(Updates with preliminary closing prices)
By Sinéad Carew and Pranav Kashyap
July 9 (Reuters) - Wall Street indexes closed higher on
Wednesday after Federal Reserve meeting minutes fueled hopes
that inflation pressures from President Donald Trump's tariffs
would not derail interest rate cuts this year and the tech-heavy
Nasdaq led gains as Nvidia ( NVDA ) briefly reached a $4 trillion
valuation.
The minutes for the mid-June meeting showed that most Fed
officials said they expect rate cuts will be appropriate later
this year, with price shocks from Trump's import taxes expected
to be "temporary or modest." However, there was little support
for a rate cut at the end of July meeting.
Nvidia ( NVDA ) finished higher after it became the world's
first company to hit a $4 trillion market value on Wednesday
morning, solidifying its position as one of Wall Street's most
favored stocks to tap in the ongoing surge in demand for
artificial intelligence technologies.
"Fed officials suggested that they believe inflation will be
higher down the road. At the same time, many or most officials
suggested that they expect lower interest rates at some point
this year. Those two things don't match," said Chris Brigati,
chief investment officer at SWBC, an investment company in San
Antonio, Texas.
"Perhaps they're starting to put a little bit more weight
into what's going on with the labor market."
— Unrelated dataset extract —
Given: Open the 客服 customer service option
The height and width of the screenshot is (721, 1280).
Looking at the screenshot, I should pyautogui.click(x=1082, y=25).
Besides Nvidia ( NVDA ), other market boosts came from megacap
companies including Microsoft Corp ( MSFT ) and Amazon.com ( AMZN )
.
"There's definitely a megacaps bias. ... To some extent it's a
flight to safety but not what you would traditionally think of
as a safety trade," said Kevin Gordon, senior investment
strategist at Charles Schwab. "From a trade standpoint it's not
like you're getting much clarity."
According to preliminary data, the S&P 500
gained 36.36 points, or 0.58%, to end at 6,261.88 points,
while the Nasdaq Composite gained 189.34 points, or
0.93%, to 20,607.23. The Dow Jones Industrial Average
rose 214.23 points, or 0.48%, to 44,450.53.
While Wall Street indexes had fallen on trade jitters on
Monday, they have steadied since then, with analysts noting that
investors have become used to Trump's pattern of saber-rattling
on tariffs. And with the deadline for the latest tariffs pushed
to August 1, many are betting that negotiations will defuse the
trade war.
Trump on Wednesday issued letters to seven countries,
calling for tariffs of 30% on Algeria, Iraq, Libya and Sri
Lanka, 25% on Brunei and Moldova, and 20% on the
Philippines. The European Union has said it could reach an
outline trade agreement with the U.S. in the coming days.
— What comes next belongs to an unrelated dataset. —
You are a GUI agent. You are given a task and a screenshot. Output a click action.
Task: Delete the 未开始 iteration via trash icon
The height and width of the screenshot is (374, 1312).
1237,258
On Tuesday, Trump had ramped up his trade offensive with
the announcement of a 50% tariff on copper and a vow to slap
long-threatened levies on semiconductors and pharmaceuticals. On
Monday, Trump
hit 14 trading partners
with a fresh wave of tariff warnings, including Japan and
South Korea.
"The market is becoming a little desensitized to the bad
news of tariffs. ... You had three months of still constructive
growth and things have not been that bad so the market's saying
maybe we can get through these tariffs," said SWBC's Brigati.
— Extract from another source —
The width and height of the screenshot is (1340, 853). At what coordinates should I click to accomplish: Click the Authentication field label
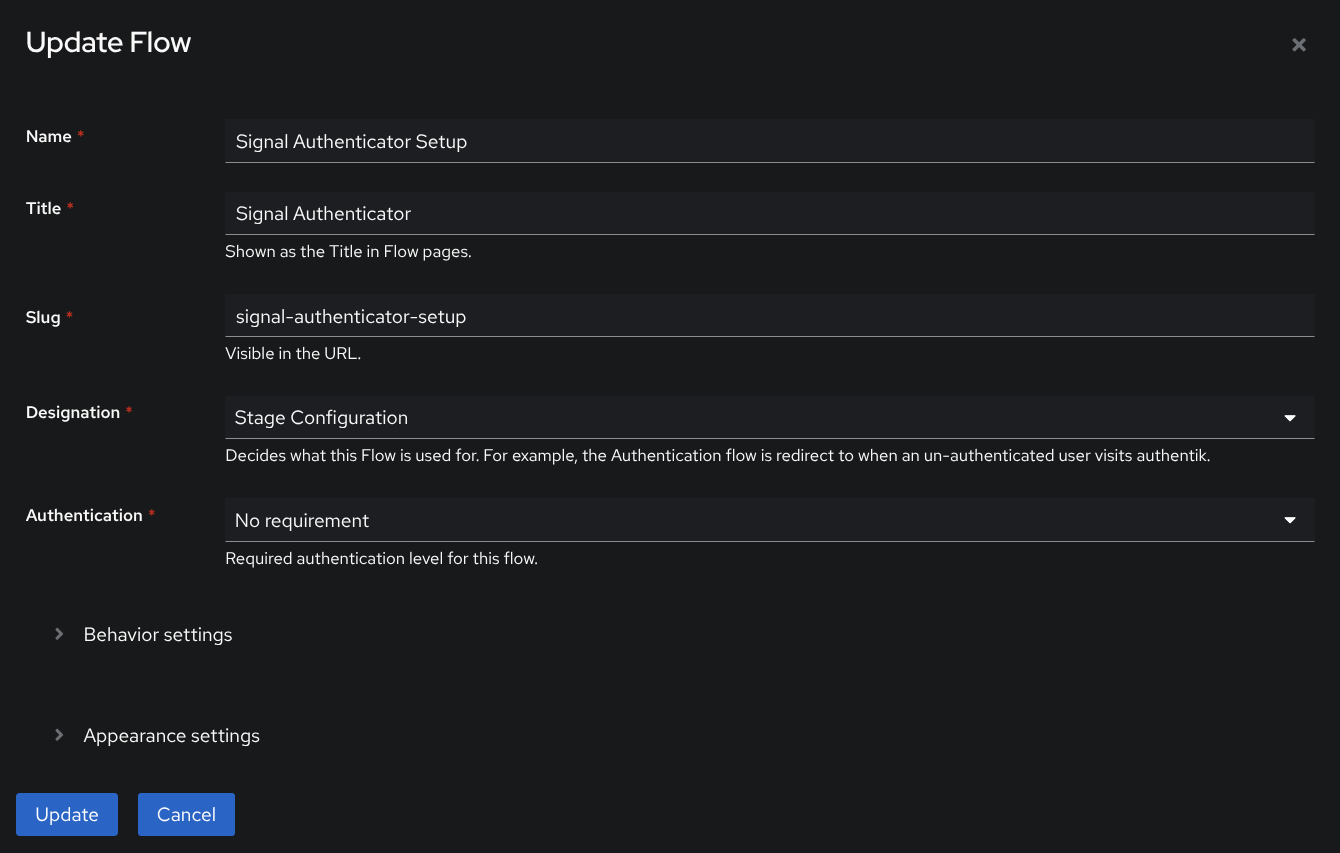(x=84, y=516)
After last week's record closes for the S&P 500 and the Nasdaq -
buoyed by a surprisingly robust jobs report -investors are
turning their attention to Thursday's initial jobless claims for
the next pulse check on the labor market.
Among individual stocks, AES Corp ( AES ) rallied after
Bloomberg reported that the power provider was exploring
options, including a sale.
Boeing ( BA ) shares advanced as Susquehanna raised its
price target after the planemaker reported on Tuesday that its
airplane deliveries in June
increased
27% on a yearly basis.
UnitedHealth Group ( UNH ) shares slipped after the Wall
Street Journal reported that the U.S. Department of Justice was
investigating how the health insurer deployed doctors and nurses
to gather diagnoses that increased its Medicare payments.